Hiding Homelessness: Beyond Highway Walls and Uncomfortable Benches


Concrete spikes under a road bridge in Guangzhou, China. Imaginechina/REX

   After the Rio de Janeiro Olympics in 2016, you might have seen an article or two pass by on the topic of the “wall of shame”, this strategically placed wall on the edge of Rio’s highway. It was meant to hide its slums and shanty-towns like Nova Holanda and Maré from the views of supporters and athletes travelling to the Olympic Village. What seemed like an elegant short-term solution ended up bringing international attention to the issue of urban design at the service of hiding poverty. Bolstered by this initial interest, other articles started appearing: calling out spikes on the sidewalk, highly engineered park-benches, unwelcoming shopping-mall layouts and policies. In short, a momentary ‘hype’ towards the condemnation of hostile city planning took form. Yet to the displeasure of advocacy groups and civil liberties, much of that momentum stayed at that hype. No one prolonged this to ask the question of how is this possible? How come city councils can commission and allow hostile planning while underfunding anti-poverty measures?

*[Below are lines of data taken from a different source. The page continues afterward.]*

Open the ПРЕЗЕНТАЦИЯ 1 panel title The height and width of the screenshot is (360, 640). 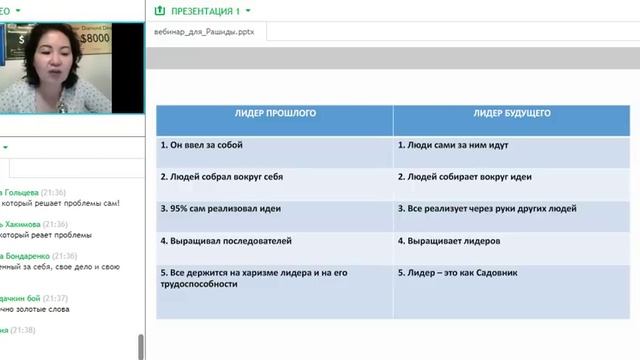[x=205, y=11]
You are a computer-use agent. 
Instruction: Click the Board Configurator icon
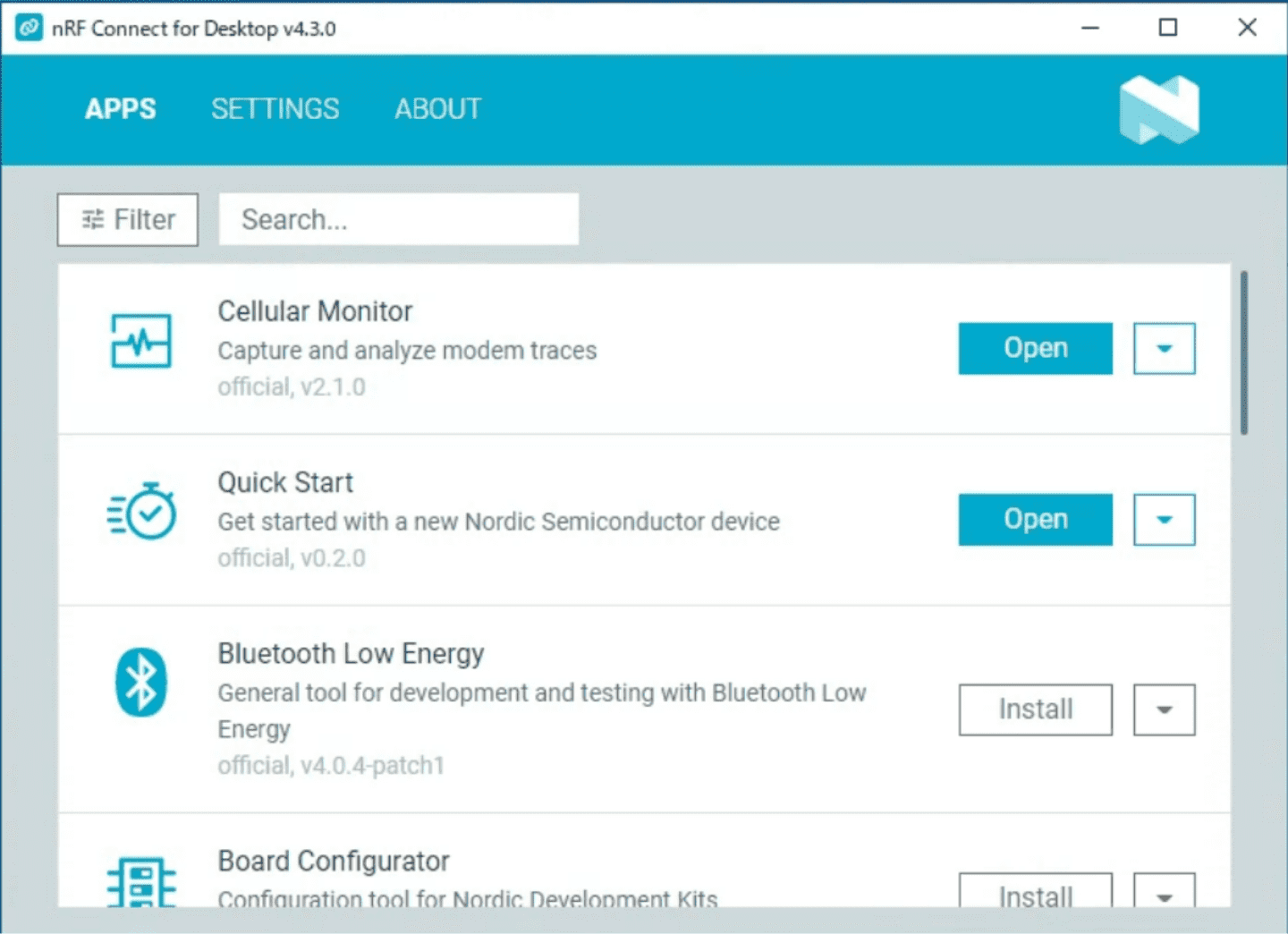[x=140, y=884]
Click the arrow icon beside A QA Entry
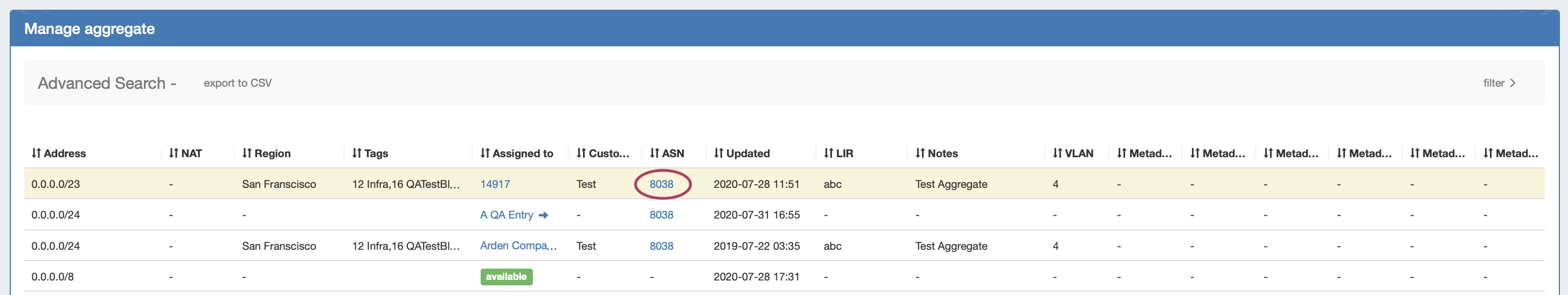The width and height of the screenshot is (1568, 295). [x=543, y=215]
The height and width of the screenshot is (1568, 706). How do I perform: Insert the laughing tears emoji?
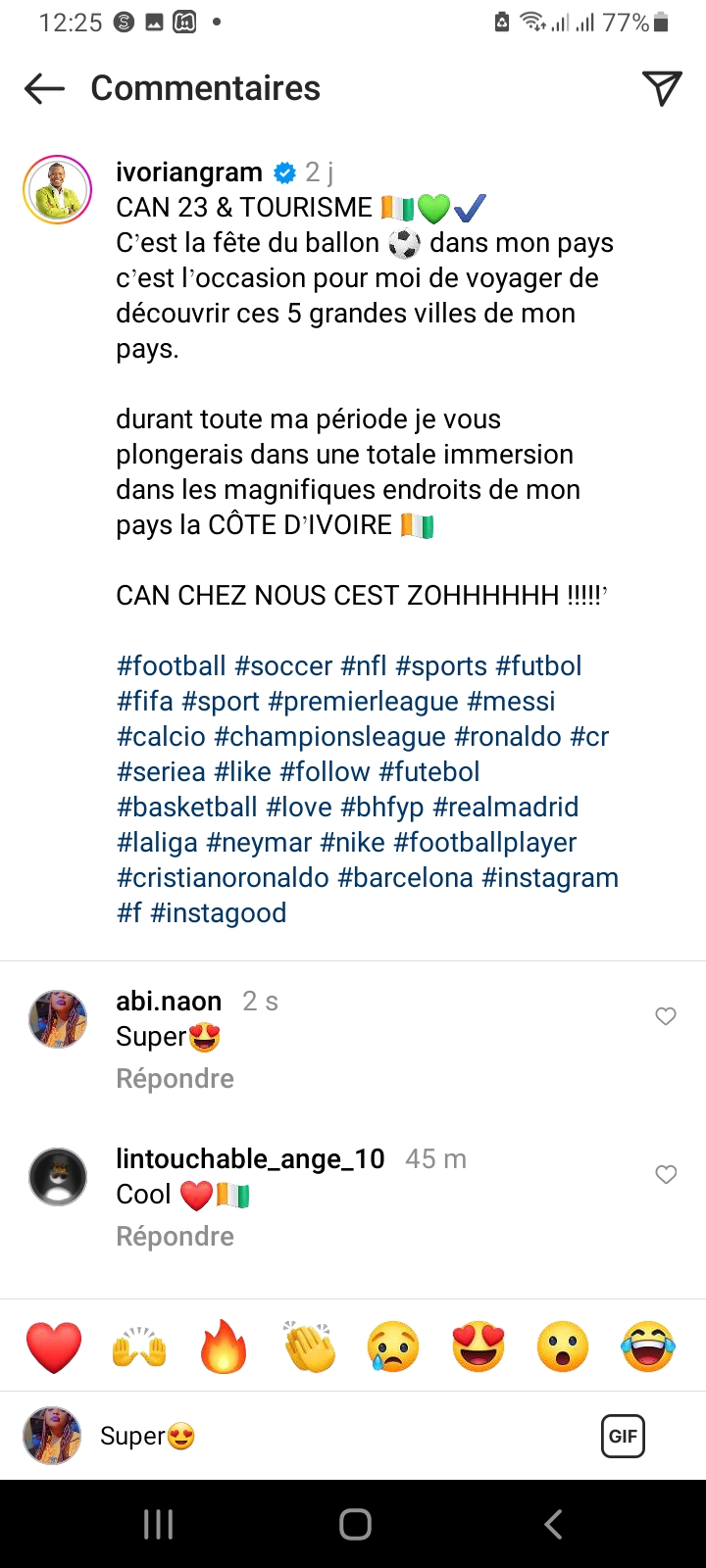[x=648, y=1347]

What are the consequences of such policies?

While the end product might seem absurd, the initial thoughts behind such urban projects are rooted in a pragmatic understanding of the use of public space. This is exemplified in the philosophy of ‘hostile architecture’, a design language that aims to form public spaces towards their intended use. In other words, hostile architecture seeks to plan cities in an effort to control how we interact with them. One notable manifestation of this is the design of urban benches, whether they have added armrests in-between each individual seating space or are designed to leave its user in a semi-standing position – as often seen in bus-stops around cities. These benches are made to promote their one intended use, providing temporary seating, and exclude all other possible uses. Following this approach, urban planning isn’t supposed to provide an answer to the lack of shelter for homeless individuals. Hostile architecture just seeks to make us use items in the way they are supposed to be used, simultaneously making public spaces safer and user-oriented. The blame is often incorrectly placed on the urban planners and their benches, while such attention is better spent on the cities that commission their work.

Rio’s ‘Wall of Shame” separating the Maré favela from the highway. plus55.imprensa.ws

How city councils come to implement such measures is a different story entirely. While the justification for hostile planning can be found in their duty to minimize anti-social behavior, the way in which they do so is often questionable at best. Where these policies fall through is when the given justification doesn’t match the final outcome of such urban design. In the case of the favela-walls in Rio de Janeiro, their official goal was to protect natural spaces and limit the growth of unsafe and illegal housing. Favela’s often tend to expand into unused green spaces, and their primitive construction leaves them vulnerable to collapsing in the case of storms. While the justification therefore seems to match an existing problem, the walls’ construction alongside highways also conveniently served the purpose of hiding Rio’s poorest areas. Furthermore, the excuses for the walls were also aestetic, as Antonio Pedro, tourism secretary for Rio put it, these walls served as ‘decoration’ for the city. Coupling this to the astronomical amounts of public spending diverted to the hosting of the Olympics, one can start to question whether Rio truly had public health and safety in mind.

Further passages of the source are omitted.